Transport through side-coupled double quantum dots: From weak to strong interdot coupling

We report low-temperature transport measurements through a double-quantum-dot device in a configuration where one of the quantum dots is coupled directly to the source and drain electrodes, and a second (side-coupled) quantum dot interacts electrostatically and via tunneling to the first one. As the interdot tunneling coupling increases, a crossover from weak to strong interdot tunneling is observed in the charge stability diagrams that present a complex pattern with mergings and apparent crossings of Coulomb blockade peaks. While the weak-coupling regime can be understood by considering a single level on each dot, in the intermediate- and strong-coupling regimes, the multilevel nature of the quantum dots needs to be taken into account. Surprisingly, both in the strong- and weak-coupling regimes, the double-quantum-dot states are mainly localized on each dot for most values of the parameters. Only in an intermediate-coupling regime does the device present a single dotlike molecular behavior as the molecular wave functions weight is evenly distributed between the quantum dots. At temperatures larger than the interdot coupling energy scale, a loss of coherence of the molecular states is observed.

Figure 1

(a) SEM image of the device. The red gates are pushed far in the pinch-off regime. The interdot tunnel coupling is controlled via the yellow gates. All Ohmic contacts are set to the same potential ($V_0$) except the top small-dot lead where the bias voltage $V_{\mathrm{bias}}$ is applied. The energies and occupancies of each dot are changed with the use of the green plunger gates. (b) Weak-coupling stability diagram (30 mK). The differential conductance (color scale) is plotted versus the small-dot and large-dot plunger gate voltages $V_{gd}$ and $V_{gD}$, respectively.

Figure 2

(a), (b) Low-temperature (30 mK) stability diagrams (2D and 3D) with a coupling between the dots stronger than in Fig. 1b. At such low temperatures, a complex conductance modulation pattern is found.

Figure 3

(a) Low-temperature stability diagram (30 mK) corresponding to a larger scan than previously shown. The white dashed rectangle corresponds to the gate scan seen in Figs. 1b and 2. Due to crosstalk between the plunger gates and the middle gates defining the interdot tunneling, two different regimes can be identified in the diagram.

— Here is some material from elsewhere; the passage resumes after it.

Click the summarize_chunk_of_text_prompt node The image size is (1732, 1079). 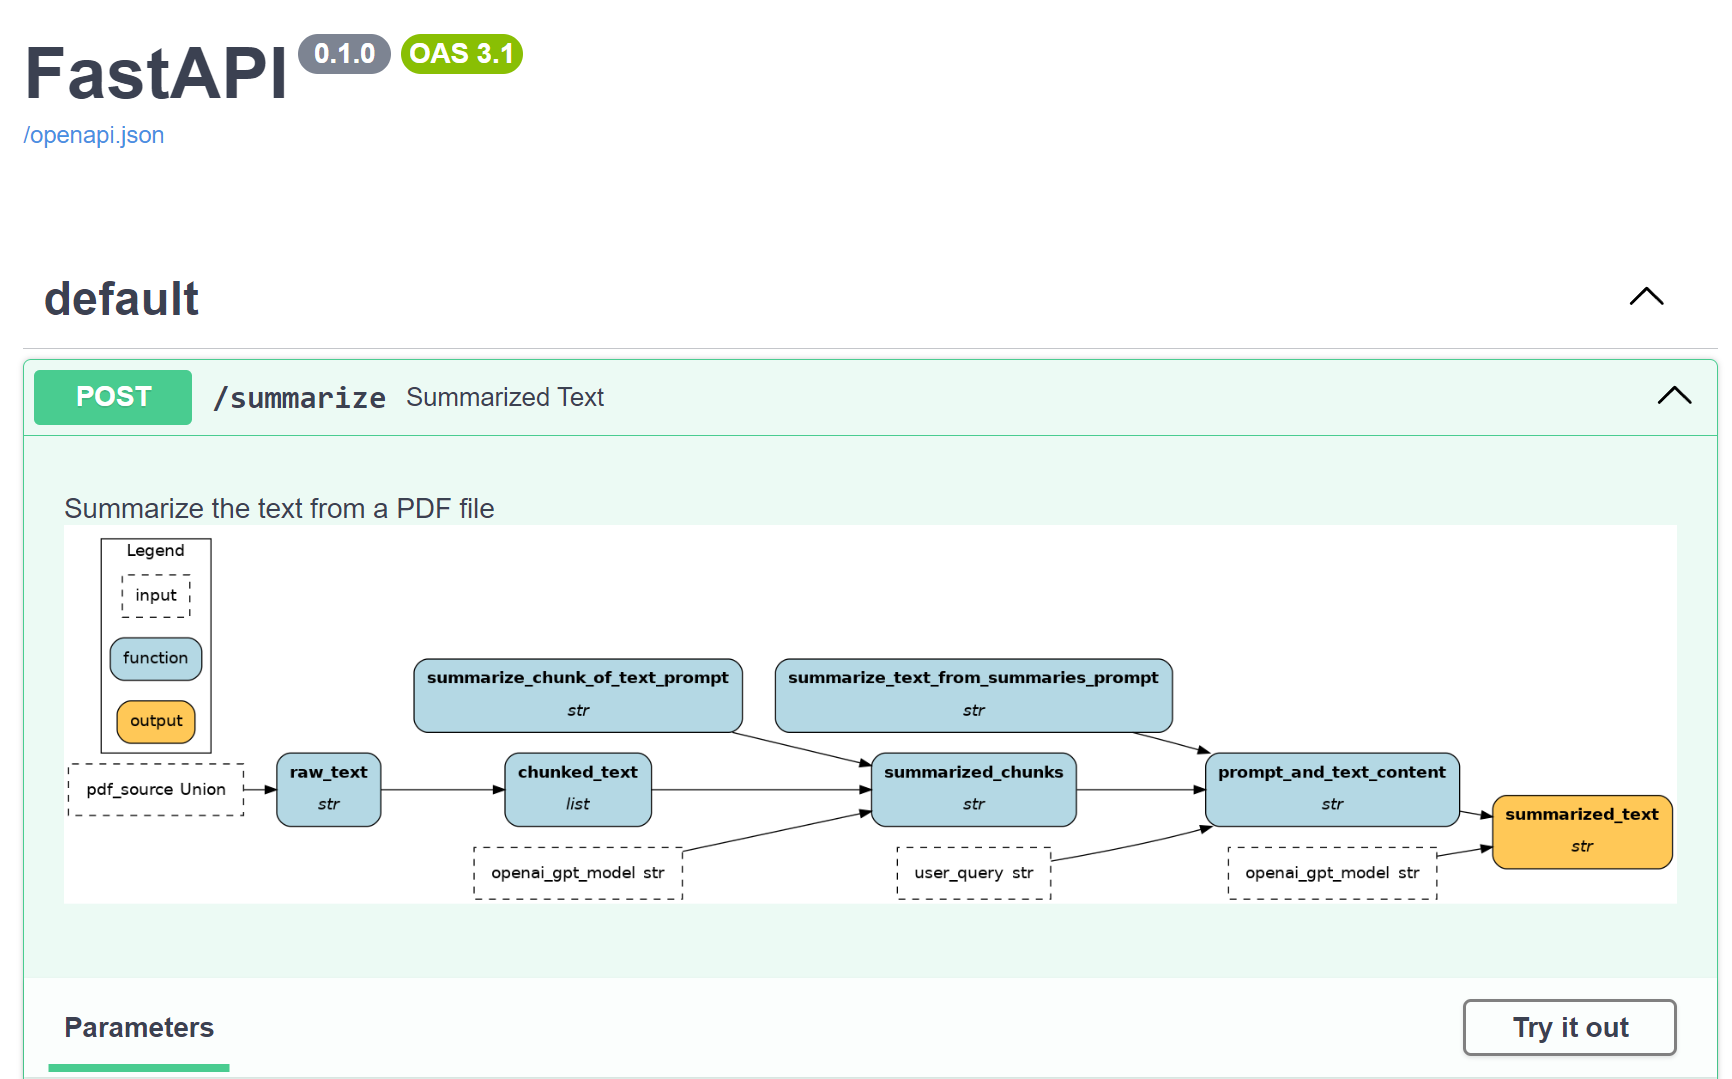pyautogui.click(x=578, y=695)
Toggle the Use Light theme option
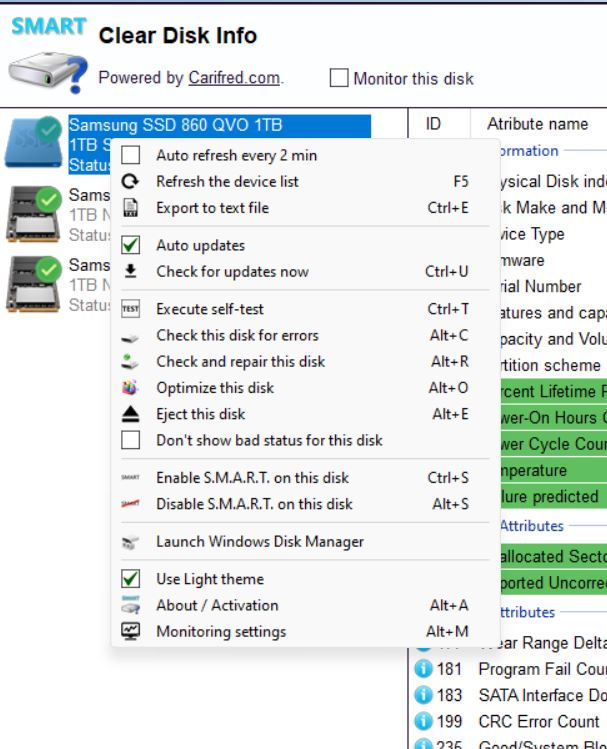The height and width of the screenshot is (749, 607). pyautogui.click(x=130, y=579)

As tunneling increases, we go from a two-level system behavior to a multilevel system behavior. (b) Color plot of the high-temperature stability diagram monitored at 500 mK in the same plunger gate voltages range made initially [Fig. 1b]. (c) Three-dimensional representation of the above diagram. At high temperature, the conductance follows a periodic pattern. One can clearly identify the addition of electrons in one quantum dot or the other.

Figure 4

Three-dimensional representation of the calculated conductance for a double quantum dot with $3\times 3$ levels, including a gate voltage dependence of $t_{dD}=0.015$ meV $+0.01$ meV$({\mathcal{N}}_D+{\mathcal{N}}_d/3)$ and $k_{\mathrm{B}}T=0.0075$ meV.

Figure 5

Calculated conductance maps for a double quantum dot with $3\times 3$ levels, including a gate voltage dependence of $t_{dD}=0.015\mathrm{meV}+0.01\mathrm{meV}({\mathcal{N}}_D+{\mathcal{N}}_d/3)$ and different values of the temperature: (a) $k_{\mathrm{B}}T=0.0075\mathrm{meV}$, (b) $k_{\mathrm{B}}T=0.02\mathrm{meV}$, (c) $k_{\mathrm{B}}T=0.04\mathrm{meV}$, and (d) $k_{B}T=0.05\mathrm{meV}$. Other parameters are $U_d=0.7\mathrm{meV}$, $U_D=0.25\mathrm{meV}$, $U_{dD}=0.1\mathrm{meV}$, ${\Delta }_d=0.15\mathrm{meV}$, and ${\Delta }_D=0.02\mathrm{meV}$.

Figure 6

Calculated conductance maps for a double quantum dot with $3\times 3$ levels, for different values of the interdot hopping $t_{dD}$ (a) $0\mathrm{meV}$, (b) $0.02\mathrm{meV}$, (c) $0.04\mathrm{meV}$, (d) $0.05\mathrm{meV}$, and (e) $0.08\mathrm{meV}$. Other parameters are $U_d=0.7\mathrm{meV}$, $U_D=0.25\mathrm{meV}$, $U_{dD}=0.1\mathrm{meV}$, ${\Delta }_d=0.15\mathrm{meV}$, and ${\Delta }_D=0.02\mathrm{meV}$. The high $t_{dD}$ and low $t_{dD}$ with segments of high conductance are clearly observed.